Il dit ces derniers mots avec accablement.
- S'il avait voulu, il aurait gouverné le monde ! Nous pensions qu'il était le Messie promis, celui qui nous sauverait, qui rétablirait toutes choses ! Il est rejeté des hommes, abandonné de Dieu !
Pourtant...

Jonathan se leva.
- Pourtant la gloire de Dieu était sur son visage, tout à l'heure, quand il se baissa vers moi...
- Comme lorsqu'il se baissa vers moi et m'ouvrit les yeux.
- C'est vrai, dit Jonathan, pensif.

Et il attira contre lui sa fille qu'il chérissait plus que s'on âme.
- C'est vrai, la gloire de l'amour divin...
- Mon père, il était le sauveur promis. Il a amené l'amour divin tout près de nous.

Jonathan ne répondit pas ; mais ses lèvres tremblaient.
C'est à ce moment que Tsadok entra.
Oh ! Nous vîmes tous sur son visage que l'agonie avait commencé. Il souffrait lui aussi, en son âme, une atroce torture. Il se tordait les mains de désespoir, d'impuissance. Nous ne pûmes rien obtenir de lui, d'abord. Pauvre Tsadok ! Les larmes coulaient sur son visage. J'étais épouvanté de voir ce colosse pleurer.
Il me dit soudain :
- J'ai demandé aux soldats de me clouer à sa place, ils m'ont ri au nez !
- Où est-ce ? lui demandai-je.
- Où ?

Il me regarda d'abord, hébété. Puis, de son pouce, il me montra vaguement une direction.
- Par là, hors de la ville.

Puis il ajouta : « Ils en ont crucifié deux autres avec lui, deux brigands ».
- Au rang des brigands ! éclata Jonathan avec colère.

Puis il dit :
- En châtiment de quoi ? Pourquoi Dieu l'écrase-t-il ainsi ? Dites-moi ?

Nous nous regardions terrifiés. La colère grondait en Jonathan.
- Père, dit Joanna.... est-ce bien Dieu qui l'accable ? N'est-ce pas plutôt nous ?
- Tu as raison, ma fille, c'est moi. C'est moi qui l'ai tué. C'est ma folie, ma haine de jadis.
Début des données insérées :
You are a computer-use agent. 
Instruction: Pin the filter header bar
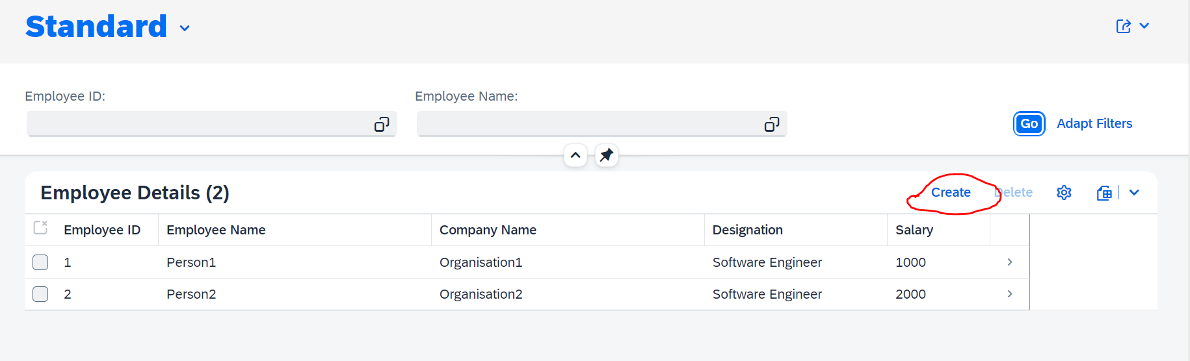(x=606, y=155)
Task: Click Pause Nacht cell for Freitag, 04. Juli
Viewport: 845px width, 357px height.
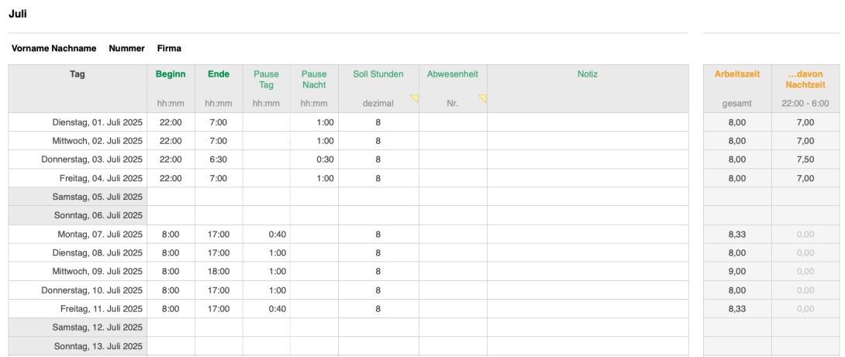Action: [x=315, y=178]
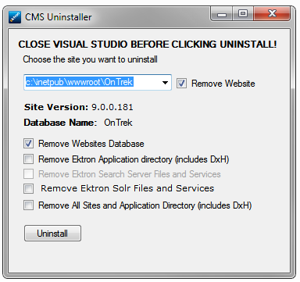Click 'Remove Ektron Application directory (includes DxH)' label

tap(134, 159)
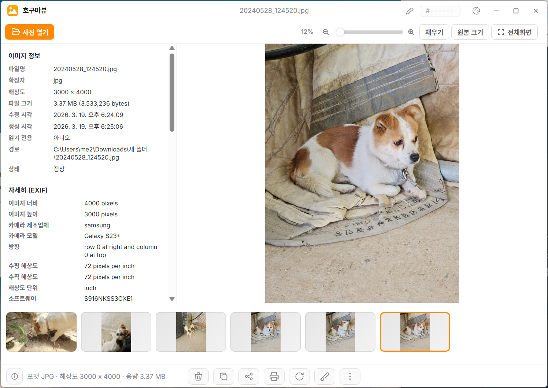
Task: Click the 사진 열기 button
Action: click(30, 32)
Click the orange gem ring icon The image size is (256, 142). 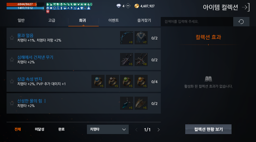141,81
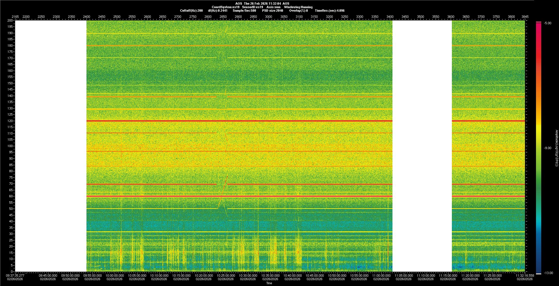Click the 3845 end tick on top axis
This screenshot has height=286, width=559.
point(525,17)
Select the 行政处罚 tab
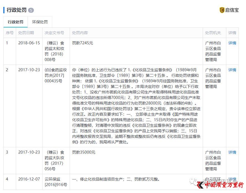Viewport: 246px width, 193px height. tap(15, 22)
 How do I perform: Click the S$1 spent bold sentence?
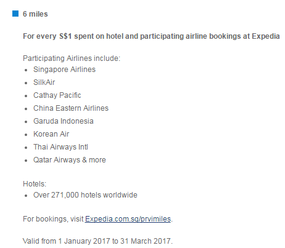(x=151, y=36)
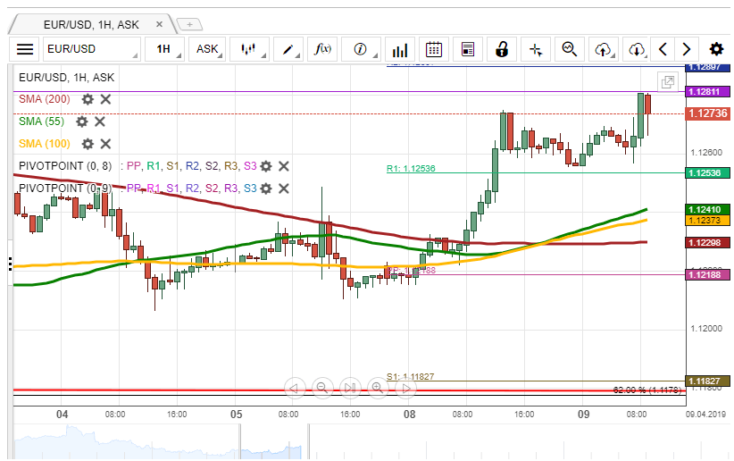
Task: Click the pop-out chart window button
Action: [x=667, y=82]
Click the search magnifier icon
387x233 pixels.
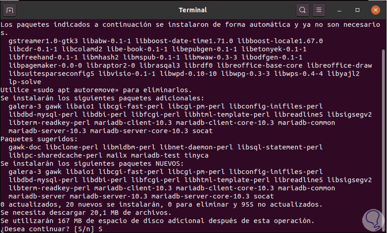(303, 10)
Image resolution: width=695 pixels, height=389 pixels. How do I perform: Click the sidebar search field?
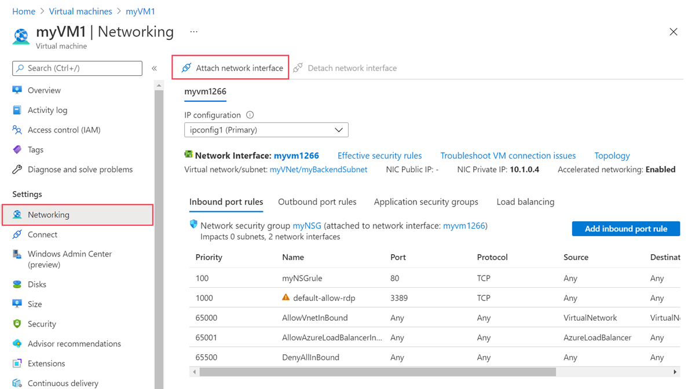pyautogui.click(x=78, y=68)
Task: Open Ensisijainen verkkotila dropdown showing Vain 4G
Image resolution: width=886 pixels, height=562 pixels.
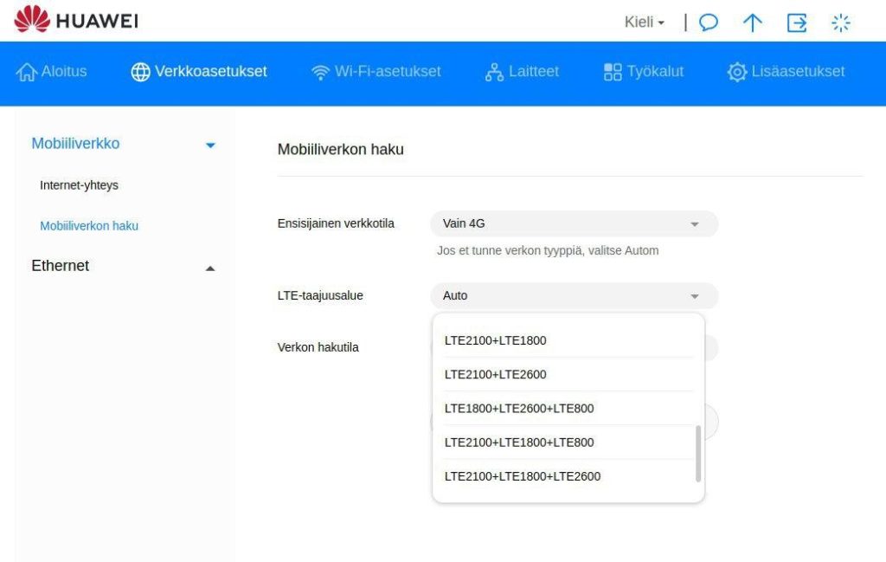Action: coord(574,223)
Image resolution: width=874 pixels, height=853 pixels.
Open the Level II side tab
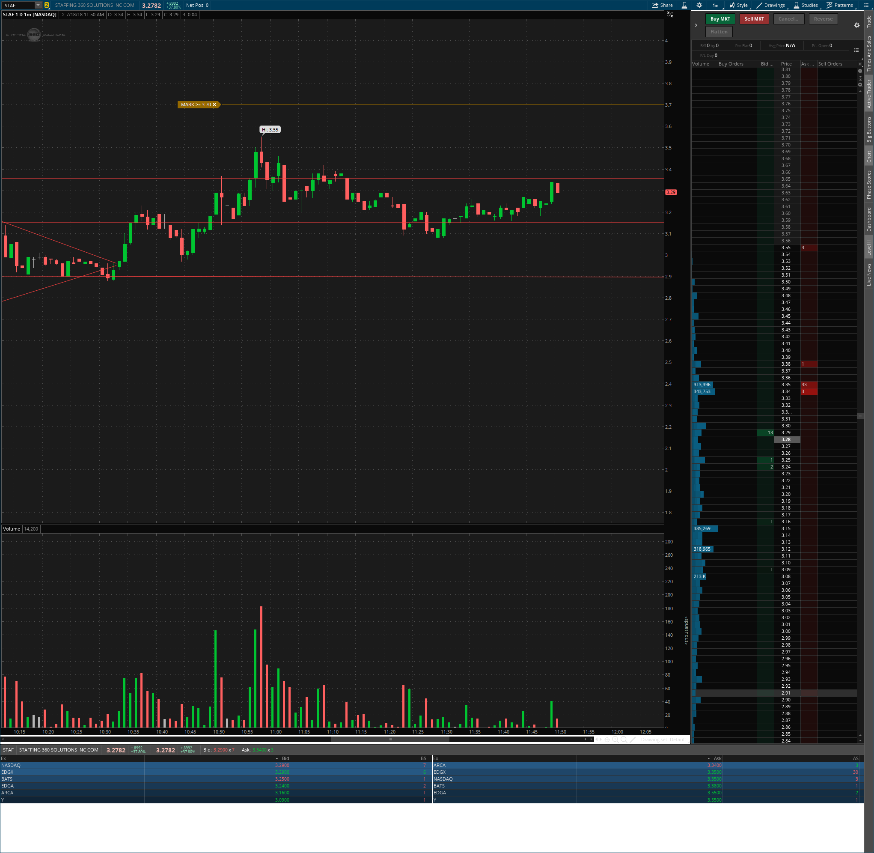tap(869, 248)
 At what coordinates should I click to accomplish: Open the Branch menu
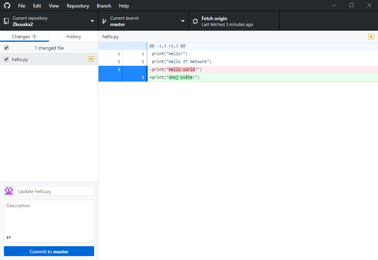(104, 6)
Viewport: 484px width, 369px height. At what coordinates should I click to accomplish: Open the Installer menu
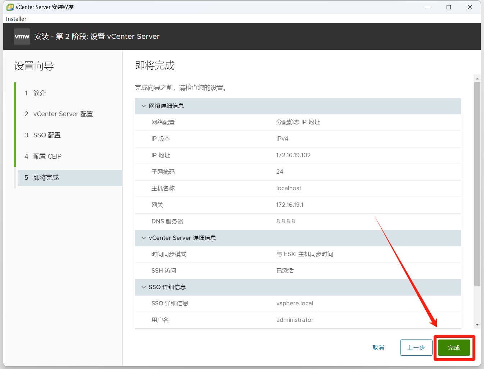[16, 19]
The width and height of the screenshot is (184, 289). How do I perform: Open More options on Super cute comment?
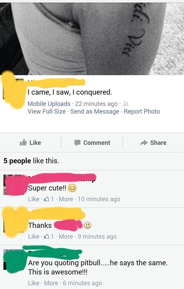click(66, 199)
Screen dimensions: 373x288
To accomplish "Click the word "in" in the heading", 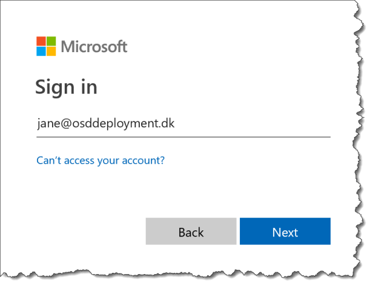I will [x=89, y=87].
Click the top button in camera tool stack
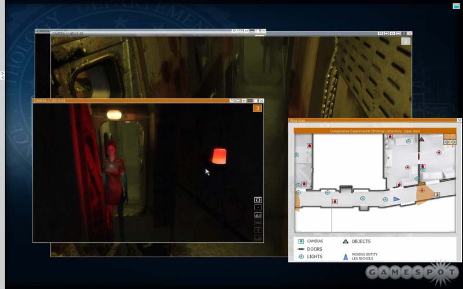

Ah ! Te souviens-tu, me dit-il soudain, Elias, te souviens-tu à Nazareth ? J 'ai voulu le tuer !

Ce souvenir lui était revenu, dans une vision d'horreur !
- Aujourd'hui, ajouta-t-il tout bas, J'y suis arrivé !
- Père, tais-toi, interrompit Joanna en lui mettant sa main sur la bouche. Tais-toi, tu nous fais mal à tous, et plus encore à toi-même.
- À moi ? Il sourit tristement. Moi. je n'ai pas encore souffert assez. Et pourtant, pourtant... - sa voix s'étrangla dans sa gorge - pourtant, ce fut terrible !
Mais pas assez.
- Pourquoi, pas assez ? Ne t'a-t-il pas pardonné ?
- Il ne m'a pas condamné, Joanna, il ne m'a pas condamné ! Mais il souffre en ce moment les plus affreuses tortures. Il continue le supplice que je n'ai fait qu'effleurer tout à l'heure, dans lequel je n'ai fait que quelques pas ! Joanna, il continue, il achève mon châtiment. Oh, lui épargner cela !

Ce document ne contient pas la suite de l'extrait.